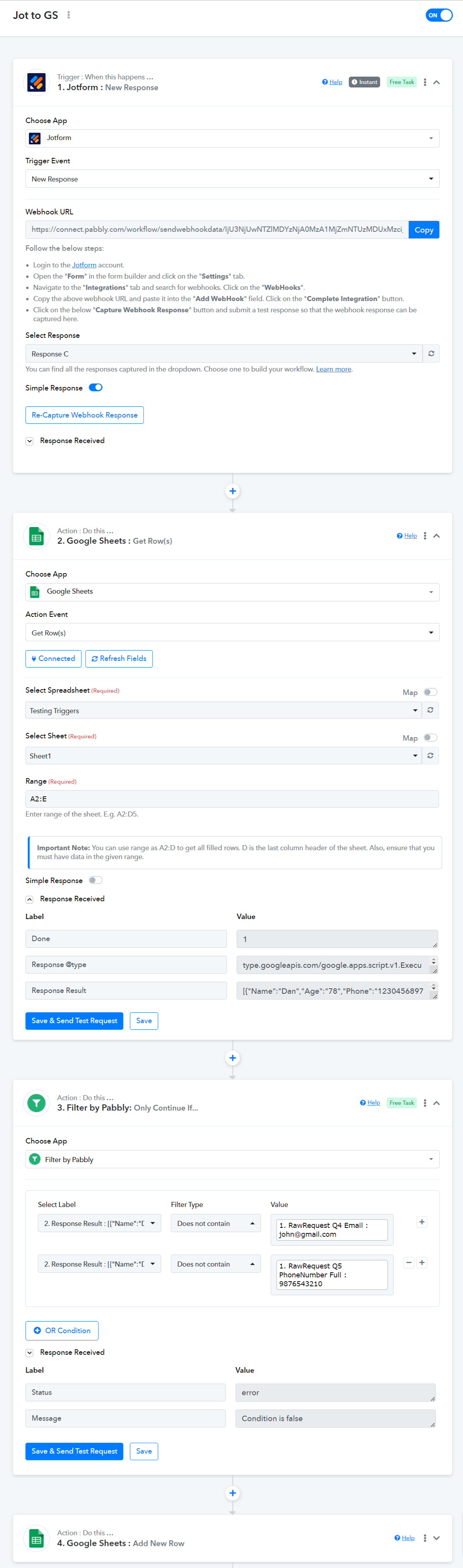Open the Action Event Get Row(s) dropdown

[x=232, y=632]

...

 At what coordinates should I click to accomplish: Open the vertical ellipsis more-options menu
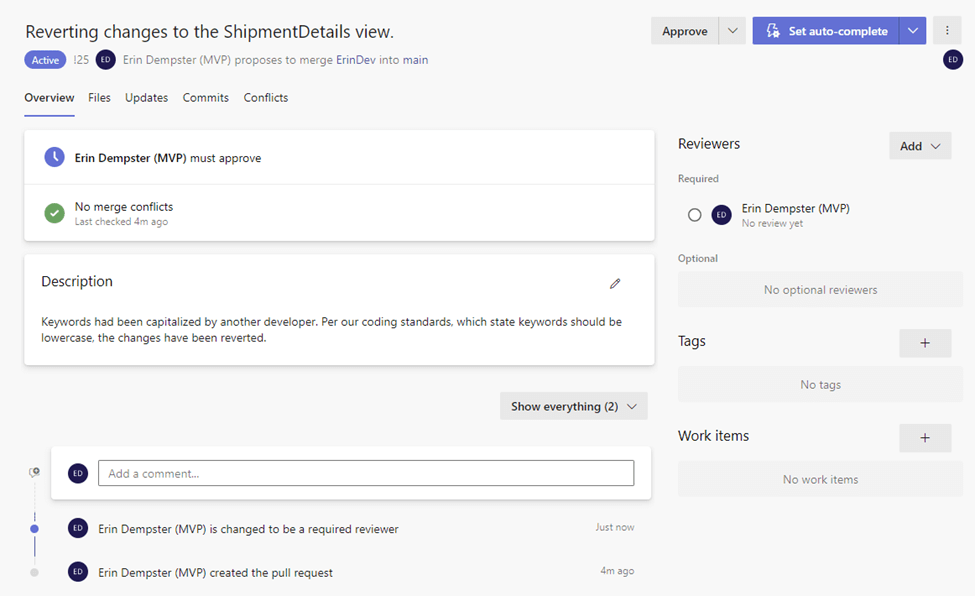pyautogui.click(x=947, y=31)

---

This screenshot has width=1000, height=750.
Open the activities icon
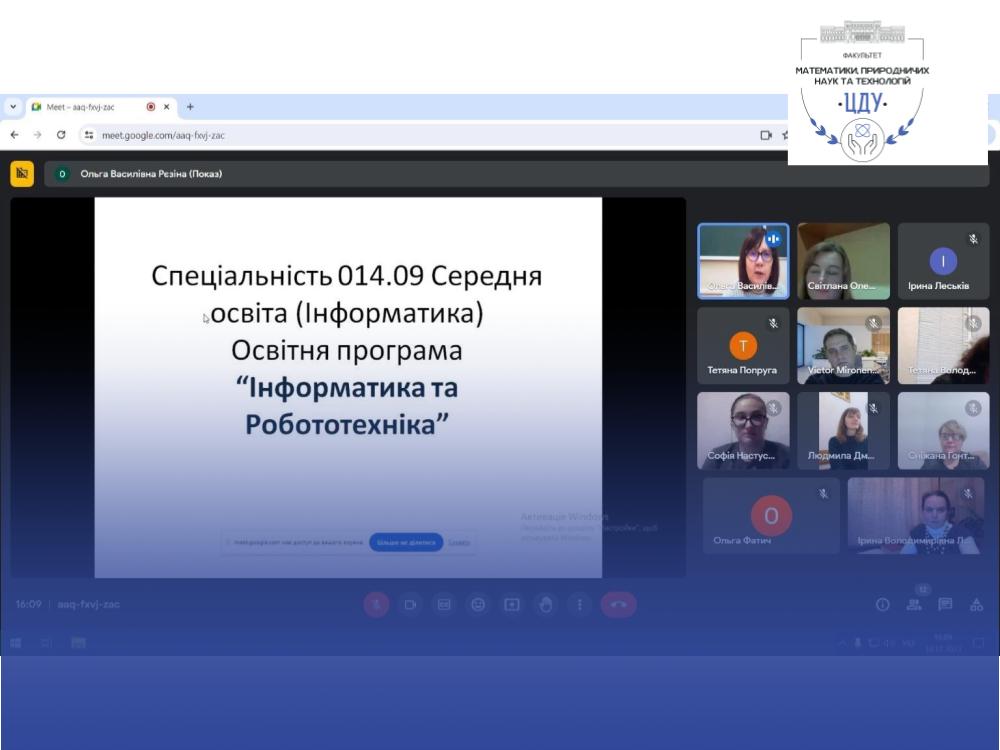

- [WRITTEN INSTRUCTION]
Return the records from the line containing "Open the Action Event Get Row(s) dropdown" up to and including the line containing "[x=232, y=632]", copying each line exactly and leaving out any pictures.

- [THE REPLY]
Open the Action Event Get Row(s) dropdown

[x=232, y=632]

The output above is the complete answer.